RECORD EXTRACTS Block Start

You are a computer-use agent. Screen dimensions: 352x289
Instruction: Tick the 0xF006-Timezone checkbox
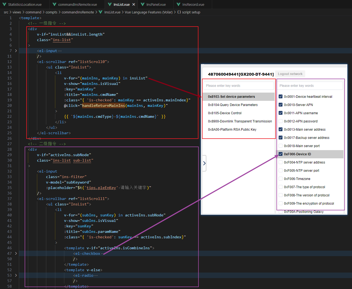click(x=280, y=179)
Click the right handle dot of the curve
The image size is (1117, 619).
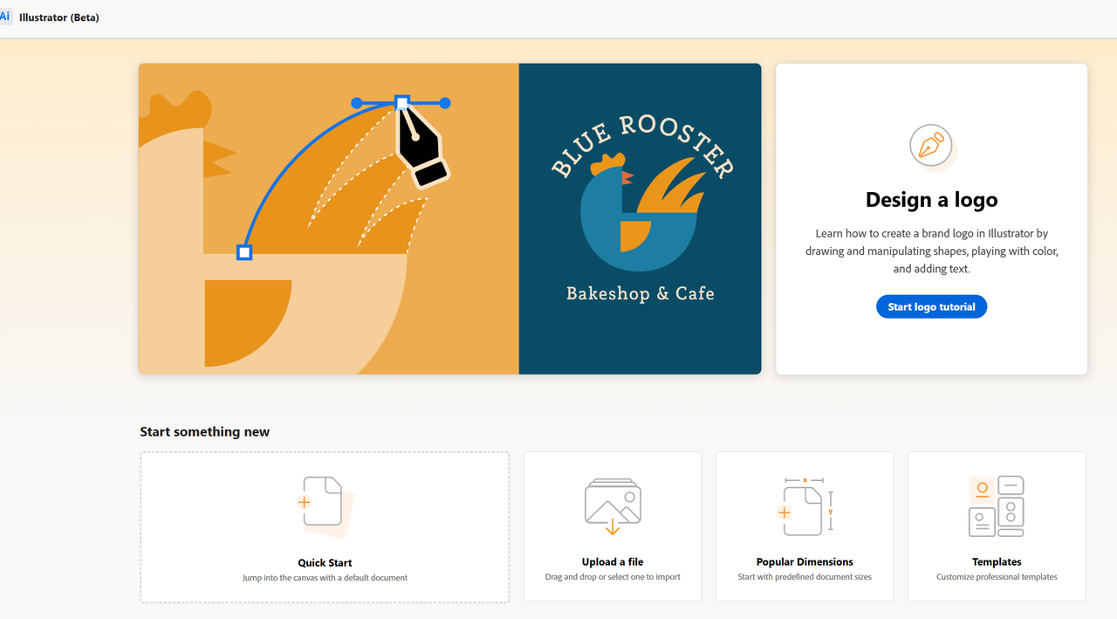445,103
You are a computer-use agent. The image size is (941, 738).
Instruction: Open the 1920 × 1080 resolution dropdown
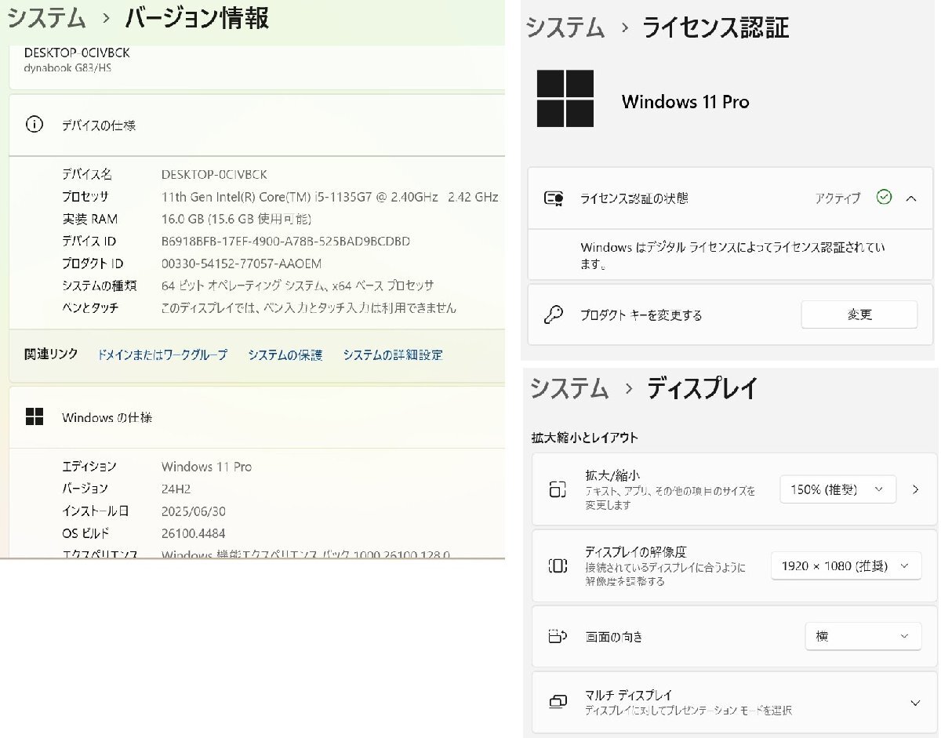point(845,565)
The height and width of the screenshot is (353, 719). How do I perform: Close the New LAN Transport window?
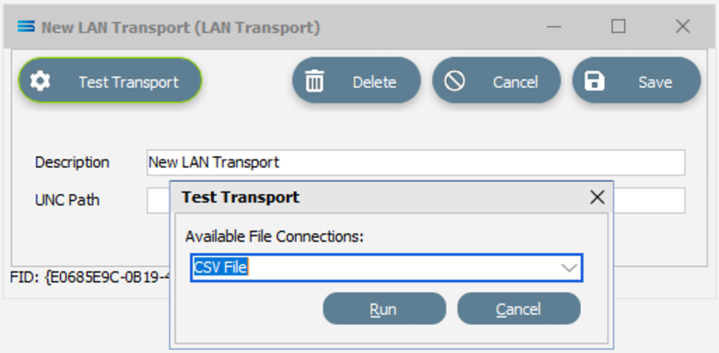(683, 26)
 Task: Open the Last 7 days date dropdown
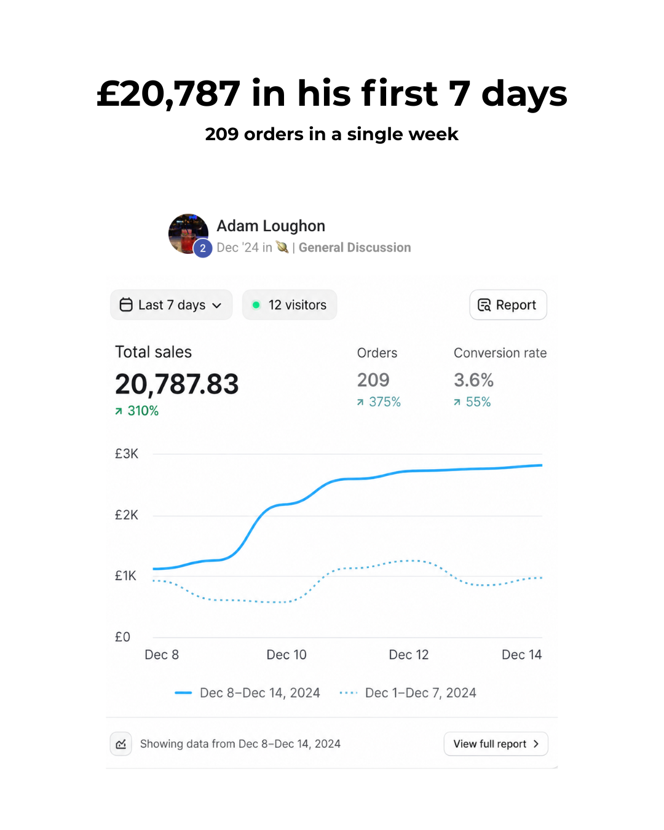click(172, 305)
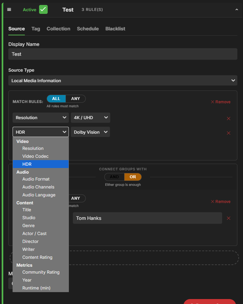243x304 pixels.
Task: Choose Video Codec from the field list
Action: (x=35, y=156)
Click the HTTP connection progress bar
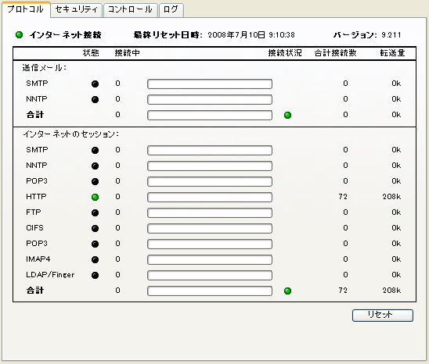The image size is (429, 364). point(210,197)
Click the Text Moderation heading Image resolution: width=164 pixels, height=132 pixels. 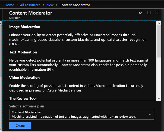(23, 52)
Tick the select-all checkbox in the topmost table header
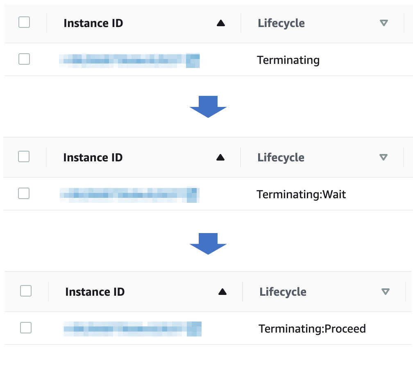 pyautogui.click(x=24, y=22)
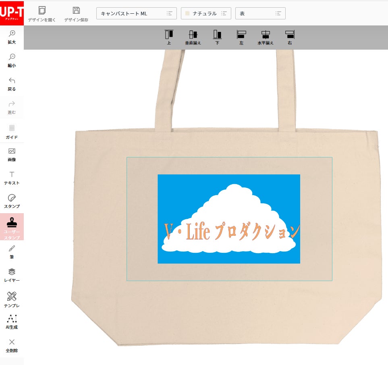The height and width of the screenshot is (365, 388).
Task: Toggle the ガイド grid guide
Action: point(12,131)
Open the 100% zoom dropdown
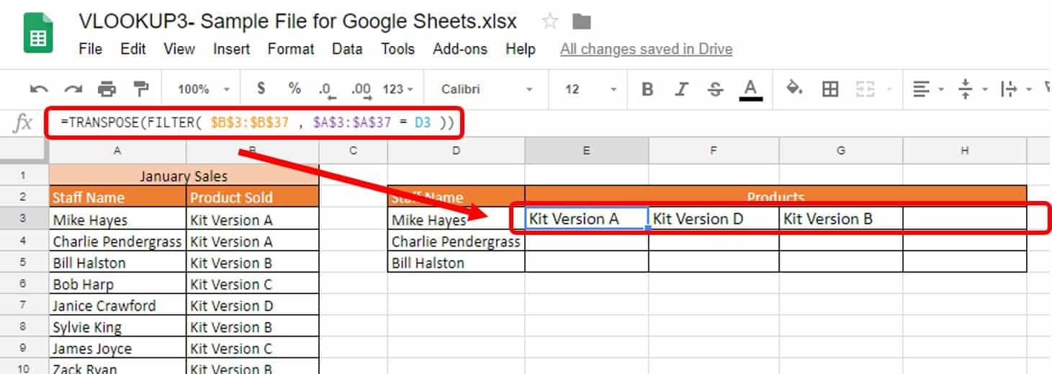This screenshot has height=374, width=1052. pyautogui.click(x=204, y=89)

RECORD EXTRACTS Block End

EXERCISE BRIEF: Search the entries above for the string "computer", and report each line where it occurs.

TASK RESULT:
You are a computer-use agent. Screen dimensions: 352x289
You are a computer-use agent. The image size is (941, 738).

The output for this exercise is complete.